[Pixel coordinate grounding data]

[Start of Attachment]

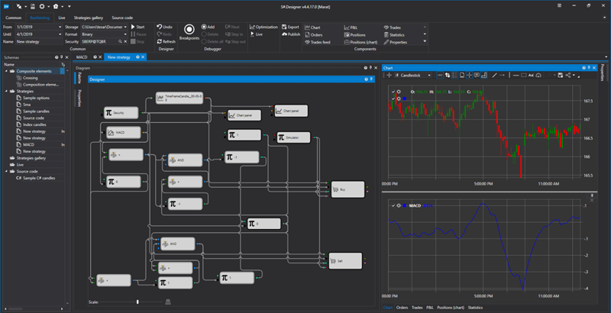The image size is (611, 313).
Task: Click the Publish strategy icon
Action: (291, 34)
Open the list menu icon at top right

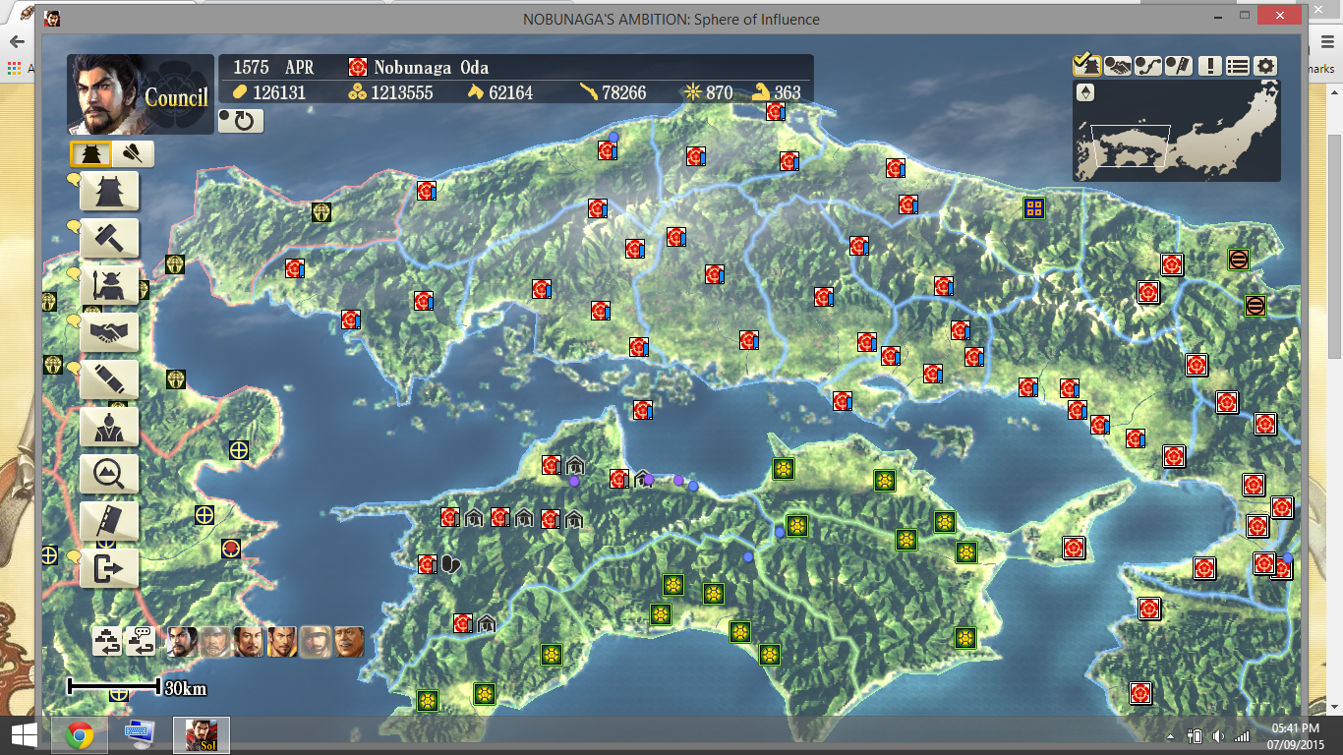(1238, 66)
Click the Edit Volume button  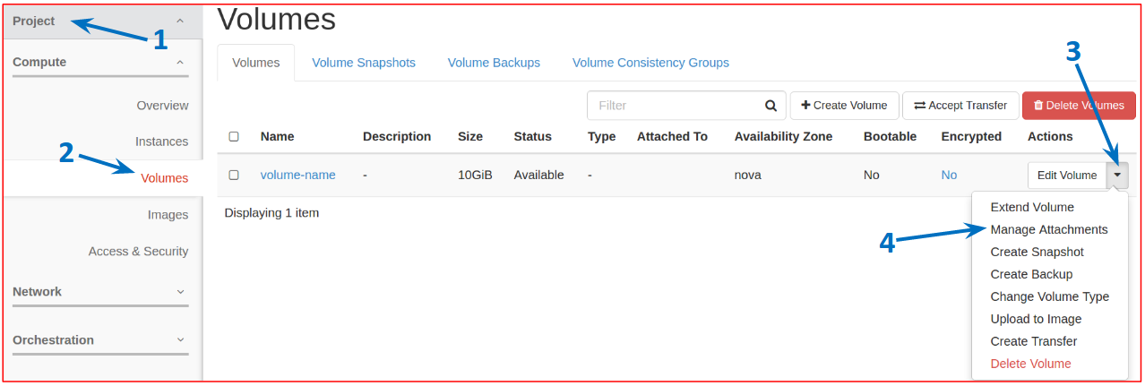(1066, 176)
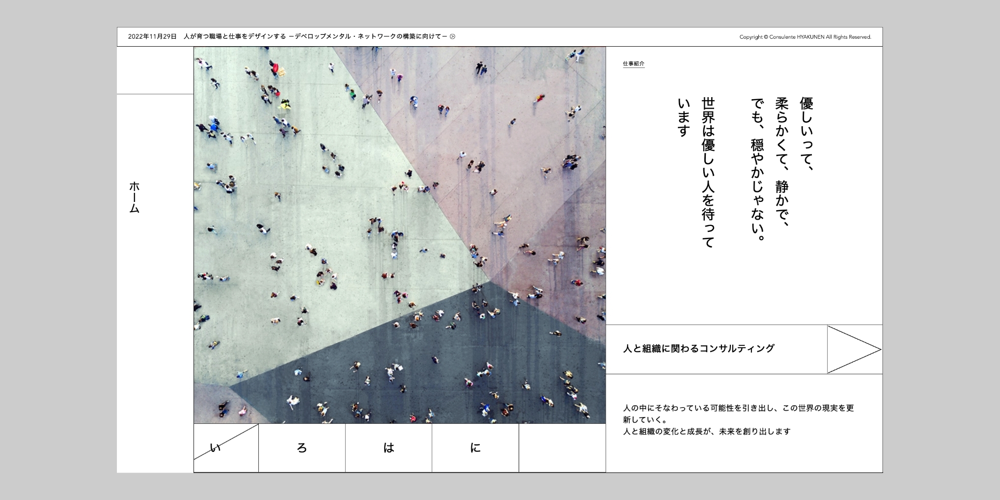Switch to the ろ tab
This screenshot has height=500, width=1000.
pyautogui.click(x=302, y=447)
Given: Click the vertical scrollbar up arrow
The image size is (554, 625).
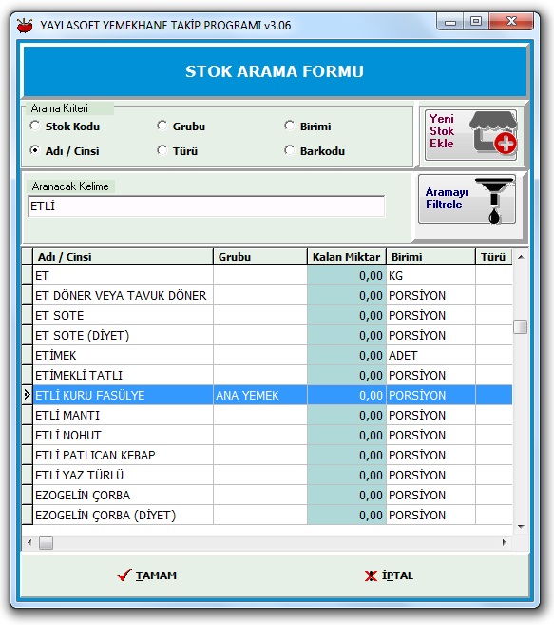Looking at the screenshot, I should [521, 257].
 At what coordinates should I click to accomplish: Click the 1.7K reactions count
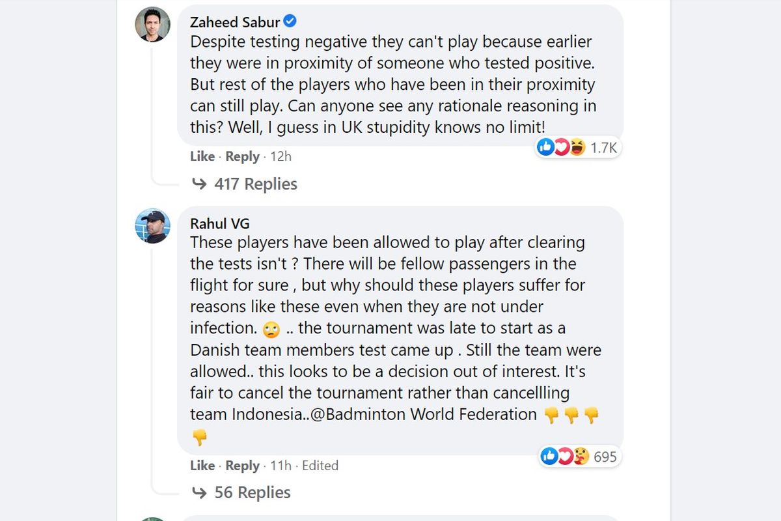click(603, 148)
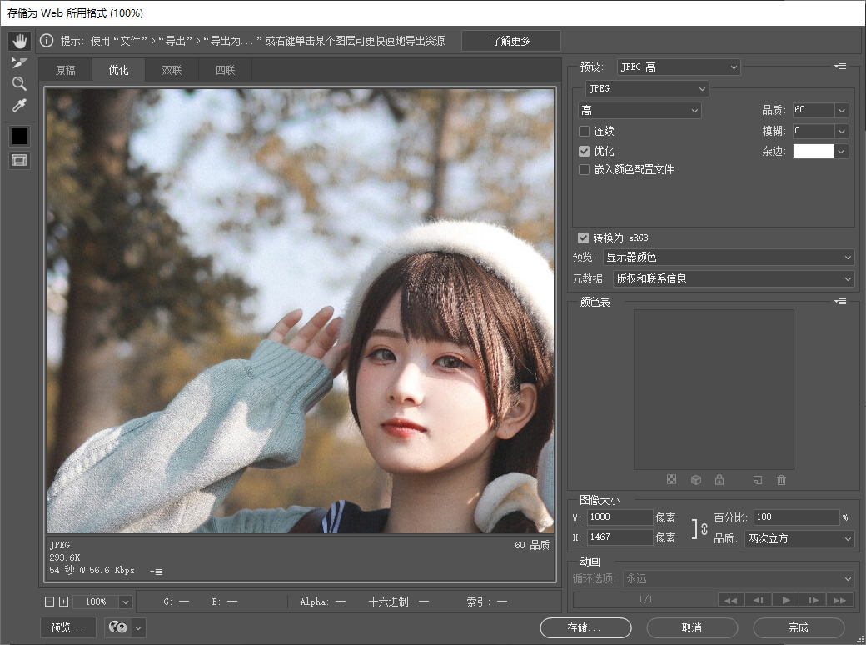The image size is (866, 645).
Task: Click the 存储... save button
Action: (x=585, y=628)
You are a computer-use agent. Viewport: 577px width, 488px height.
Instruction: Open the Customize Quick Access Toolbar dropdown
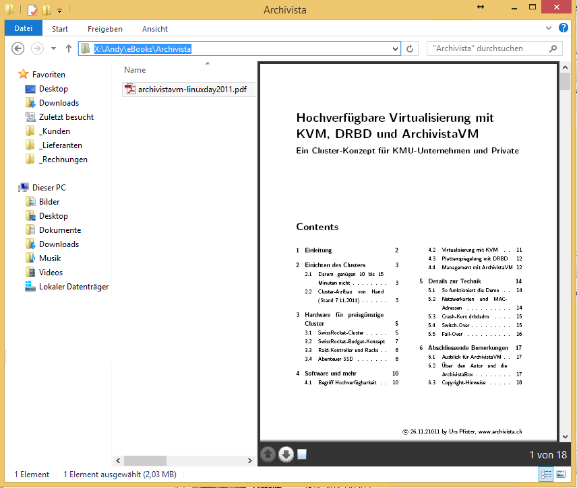tap(59, 11)

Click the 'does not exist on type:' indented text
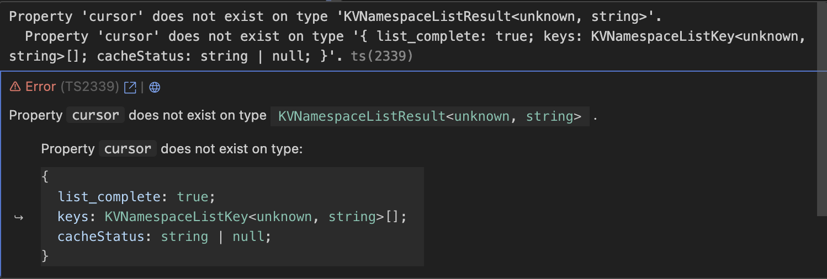tap(231, 149)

[End of Attachment]

» **EXERCISE INSTRUCTIONS**
All lines above from the one containing "At what coordinates" up to and including the one containing "You are a computer-use" are to be set down exactly, and nothing else. Leave images out.

» **REPLY**
 At what coordinates should I click to accomplish: Click the 1.7K reactions count
click(603, 148)
The image size is (866, 645).
Task: Click the 存储... save button
Action: (x=585, y=628)
You are a computer-use agent. Viewport: 577px width, 488px height.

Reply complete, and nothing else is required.